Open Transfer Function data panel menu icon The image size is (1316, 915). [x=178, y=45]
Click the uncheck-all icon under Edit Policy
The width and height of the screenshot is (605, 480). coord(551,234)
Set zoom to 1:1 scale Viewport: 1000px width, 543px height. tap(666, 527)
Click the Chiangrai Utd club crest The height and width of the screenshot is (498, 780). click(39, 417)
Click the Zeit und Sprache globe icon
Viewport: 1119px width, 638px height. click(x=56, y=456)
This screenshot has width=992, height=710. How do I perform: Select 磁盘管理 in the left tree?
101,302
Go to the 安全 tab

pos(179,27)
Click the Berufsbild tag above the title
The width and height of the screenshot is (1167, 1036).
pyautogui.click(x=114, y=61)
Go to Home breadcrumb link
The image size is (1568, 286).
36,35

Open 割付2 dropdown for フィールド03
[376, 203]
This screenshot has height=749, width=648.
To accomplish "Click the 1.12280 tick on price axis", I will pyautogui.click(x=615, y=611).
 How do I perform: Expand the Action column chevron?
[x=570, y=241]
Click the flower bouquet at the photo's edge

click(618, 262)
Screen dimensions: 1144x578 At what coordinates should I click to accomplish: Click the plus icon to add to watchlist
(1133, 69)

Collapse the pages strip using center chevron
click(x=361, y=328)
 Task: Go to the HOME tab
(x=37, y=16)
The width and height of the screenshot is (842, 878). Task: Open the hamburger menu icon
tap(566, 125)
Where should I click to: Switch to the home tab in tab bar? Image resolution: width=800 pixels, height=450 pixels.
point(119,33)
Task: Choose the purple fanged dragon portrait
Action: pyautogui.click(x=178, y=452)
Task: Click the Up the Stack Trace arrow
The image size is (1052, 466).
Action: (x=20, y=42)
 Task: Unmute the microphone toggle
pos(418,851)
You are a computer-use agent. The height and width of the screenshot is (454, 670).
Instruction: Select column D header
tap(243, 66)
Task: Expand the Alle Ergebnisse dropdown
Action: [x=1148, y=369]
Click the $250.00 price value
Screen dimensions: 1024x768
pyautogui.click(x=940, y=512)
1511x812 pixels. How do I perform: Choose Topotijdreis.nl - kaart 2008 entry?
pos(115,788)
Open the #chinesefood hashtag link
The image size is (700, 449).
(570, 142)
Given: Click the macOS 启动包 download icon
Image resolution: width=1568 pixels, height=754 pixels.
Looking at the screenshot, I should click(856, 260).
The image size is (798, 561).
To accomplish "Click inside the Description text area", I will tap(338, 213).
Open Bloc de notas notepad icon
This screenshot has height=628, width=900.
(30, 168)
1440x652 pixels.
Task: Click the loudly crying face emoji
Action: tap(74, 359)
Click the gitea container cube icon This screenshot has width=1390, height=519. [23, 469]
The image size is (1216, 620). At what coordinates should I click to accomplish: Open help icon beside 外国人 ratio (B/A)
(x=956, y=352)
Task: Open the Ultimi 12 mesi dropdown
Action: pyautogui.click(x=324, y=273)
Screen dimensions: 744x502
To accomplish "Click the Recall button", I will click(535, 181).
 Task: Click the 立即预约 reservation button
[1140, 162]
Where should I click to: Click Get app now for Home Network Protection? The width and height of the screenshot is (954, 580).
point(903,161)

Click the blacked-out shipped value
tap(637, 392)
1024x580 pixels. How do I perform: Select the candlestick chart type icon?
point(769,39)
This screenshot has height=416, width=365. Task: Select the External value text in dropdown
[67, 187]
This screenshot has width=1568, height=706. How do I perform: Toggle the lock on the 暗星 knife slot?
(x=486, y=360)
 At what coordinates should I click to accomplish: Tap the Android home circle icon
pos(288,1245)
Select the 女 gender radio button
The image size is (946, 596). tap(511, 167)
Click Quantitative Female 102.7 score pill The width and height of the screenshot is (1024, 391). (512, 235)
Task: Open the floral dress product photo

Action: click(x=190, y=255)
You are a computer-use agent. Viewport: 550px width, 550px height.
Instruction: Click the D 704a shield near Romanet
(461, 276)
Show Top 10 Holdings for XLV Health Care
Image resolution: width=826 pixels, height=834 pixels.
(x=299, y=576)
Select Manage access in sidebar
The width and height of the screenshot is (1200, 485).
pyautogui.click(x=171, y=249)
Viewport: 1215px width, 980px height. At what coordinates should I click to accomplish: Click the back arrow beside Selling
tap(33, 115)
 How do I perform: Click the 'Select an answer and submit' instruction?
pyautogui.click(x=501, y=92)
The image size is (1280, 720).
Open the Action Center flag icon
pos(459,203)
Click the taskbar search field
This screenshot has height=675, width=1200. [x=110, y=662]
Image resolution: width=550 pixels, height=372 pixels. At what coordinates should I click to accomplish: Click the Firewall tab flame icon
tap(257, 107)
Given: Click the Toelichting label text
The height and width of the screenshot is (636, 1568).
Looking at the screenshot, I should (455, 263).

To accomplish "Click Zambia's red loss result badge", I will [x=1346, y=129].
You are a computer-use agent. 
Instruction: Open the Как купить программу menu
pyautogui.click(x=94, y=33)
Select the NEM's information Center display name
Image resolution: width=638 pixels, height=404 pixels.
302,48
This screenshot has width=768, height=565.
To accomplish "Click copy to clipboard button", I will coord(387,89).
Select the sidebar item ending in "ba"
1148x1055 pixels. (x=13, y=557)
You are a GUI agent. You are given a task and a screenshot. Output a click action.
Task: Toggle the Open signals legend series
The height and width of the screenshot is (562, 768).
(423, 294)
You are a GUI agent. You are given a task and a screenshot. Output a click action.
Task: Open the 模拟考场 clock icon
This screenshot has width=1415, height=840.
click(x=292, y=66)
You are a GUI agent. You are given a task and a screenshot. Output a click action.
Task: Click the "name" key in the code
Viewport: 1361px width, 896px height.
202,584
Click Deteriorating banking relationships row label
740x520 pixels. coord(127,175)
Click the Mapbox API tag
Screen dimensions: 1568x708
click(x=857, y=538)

# [To do]
Give back the listing above exactly as written.

# [Solved exercise]
Open Transfer Function data panel menu icon The image size is (1316, 915). [x=178, y=45]
Click the uncheck-all icon under Edit Policy
The width and height of the screenshot is (605, 480). coord(551,234)
Set zoom to 1:1 scale Viewport: 1000px width, 543px height. tap(666, 527)
Click the Chiangrai Utd club crest The height and width of the screenshot is (498, 780). click(39, 417)
Click the Zeit und Sprache globe icon
Viewport: 1119px width, 638px height. click(x=56, y=456)
This screenshot has width=992, height=710. How do I perform: Select 磁盘管理 in the left tree?
101,302
Go to the 安全 tab

pos(179,27)
Click the Berufsbild tag above the title
The width and height of the screenshot is (1167, 1036).
pyautogui.click(x=114, y=61)
Go to Home breadcrumb link
The image size is (1568, 286).
36,35

Open 割付2 dropdown for フィールド03
[376, 203]
This screenshot has height=749, width=648.
To accomplish "Click the 1.12280 tick on price axis", I will pyautogui.click(x=615, y=611).
 How do I perform: Expand the Action column chevron?
[x=570, y=241]
Click the flower bouquet at the photo's edge

click(618, 262)
Screen dimensions: 1144x578 At what coordinates should I click to accomplish: Click the plus icon to add to watchlist
(1133, 69)

Collapse the pages strip using center chevron
click(x=361, y=328)
 Task: Go to the HOME tab
(x=37, y=16)
The width and height of the screenshot is (842, 878). Task: Open the hamburger menu icon
tap(566, 125)
Where should I click to: Switch to the home tab in tab bar? Image resolution: width=800 pixels, height=450 pixels.
point(119,33)
Task: Choose the purple fanged dragon portrait
Action: pyautogui.click(x=178, y=452)
Task: Click the Up the Stack Trace arrow
The image size is (1052, 466).
Action: (x=20, y=42)
 Task: Unmute the microphone toggle
pos(418,851)
You are a computer-use agent. The height and width of the screenshot is (454, 670).
Instruction: Select column D header
tap(243, 66)
Task: Expand the Alle Ergebnisse dropdown
Action: [x=1148, y=369]
Click the $250.00 price value
Screen dimensions: 1024x768
pyautogui.click(x=940, y=512)
1511x812 pixels. How do I perform: Choose Topotijdreis.nl - kaart 2008 entry?
pos(115,788)
Open the #chinesefood hashtag link
The image size is (700, 449).
(570, 142)
Given: Click the macOS 启动包 download icon
Image resolution: width=1568 pixels, height=754 pixels.
Looking at the screenshot, I should click(856, 260).
The image size is (798, 561).
To accomplish "Click inside the Description text area", I will tap(338, 213).
Open Bloc de notas notepad icon
This screenshot has height=628, width=900.
(30, 168)
1440x652 pixels.
Task: Click the loudly crying face emoji
Action: tap(74, 359)
Click the gitea container cube icon This screenshot has width=1390, height=519. [23, 469]
The image size is (1216, 620). At what coordinates should I click to accomplish: Open help icon beside 外国人 ratio (B/A)
(x=956, y=352)
Task: Open the Ultimi 12 mesi dropdown
Action: pyautogui.click(x=324, y=273)
Screen dimensions: 744x502
To accomplish "Click the Recall button", I will click(535, 181).
 Task: Click the 立即预约 reservation button
[1140, 162]
Where should I click to: Click Get app now for Home Network Protection? The width and height of the screenshot is (954, 580).
point(903,161)

Click the blacked-out shipped value
tap(637, 392)
1024x580 pixels. How do I perform: Select the candlestick chart type icon?
point(769,39)
This screenshot has height=416, width=365. Task: Select the External value text in dropdown
[67, 187]
This screenshot has width=1568, height=706. How do I perform: Toggle the lock on the 暗星 knife slot?
(x=486, y=360)
 At what coordinates should I click to accomplish: Tap the Android home circle icon
pos(288,1245)
Select the 女 gender radio button
The image size is (946, 596). tap(511, 167)
Click Quantitative Female 102.7 score pill The width and height of the screenshot is (1024, 391). (512, 235)
Task: Open the floral dress product photo

Action: click(x=190, y=255)
You are a computer-use agent. Viewport: 550px width, 550px height.
Instruction: Click the D 704a shield near Romanet
(461, 276)
Show Top 10 Holdings for XLV Health Care
Image resolution: width=826 pixels, height=834 pixels.
(x=299, y=576)
Select Manage access in sidebar
The width and height of the screenshot is (1200, 485).
pyautogui.click(x=171, y=249)
Viewport: 1215px width, 980px height. At what coordinates should I click to accomplish: Click the back arrow beside Selling
tap(33, 115)
 How do I perform: Click the 'Select an answer and submit' instruction?
pyautogui.click(x=501, y=92)
The image size is (1280, 720).
Open the Action Center flag icon
pos(459,203)
Click the taskbar search field
This screenshot has height=675, width=1200. [x=110, y=662]
Image resolution: width=550 pixels, height=372 pixels. At what coordinates should I click to accomplish: Click the Firewall tab flame icon
tap(257, 107)
Given: Click the Toelichting label text
The height and width of the screenshot is (636, 1568).
Looking at the screenshot, I should (455, 263).

To accomplish "Click Zambia's red loss result badge", I will [x=1346, y=129].
You are a computer-use agent. 
Instruction: Open the Как купить программу menu
pyautogui.click(x=94, y=33)
Select the NEM's information Center display name
Image resolution: width=638 pixels, height=404 pixels.
302,48
This screenshot has width=768, height=565.
To accomplish "Click copy to clipboard button", I will coord(387,89).
Select the sidebar item ending in "ba"
1148x1055 pixels. (x=13, y=557)
You are a GUI agent. You are given a task and a screenshot. Output a click action.
Task: Toggle the Open signals legend series
The height and width of the screenshot is (562, 768).
(423, 294)
You are a GUI agent. You are given a task and a screenshot. Output a click action.
Task: Open the 模拟考场 clock icon
This screenshot has width=1415, height=840.
click(x=292, y=66)
You are a GUI agent. You are given a task and a screenshot. Output a click action.
Task: Click the "name" key in the code
Viewport: 1361px width, 896px height.
202,584
Click Deteriorating banking relationships row label
740x520 pixels. coord(127,175)
Click the Mapbox API tag
Screen dimensions: 1568x708
click(x=857, y=538)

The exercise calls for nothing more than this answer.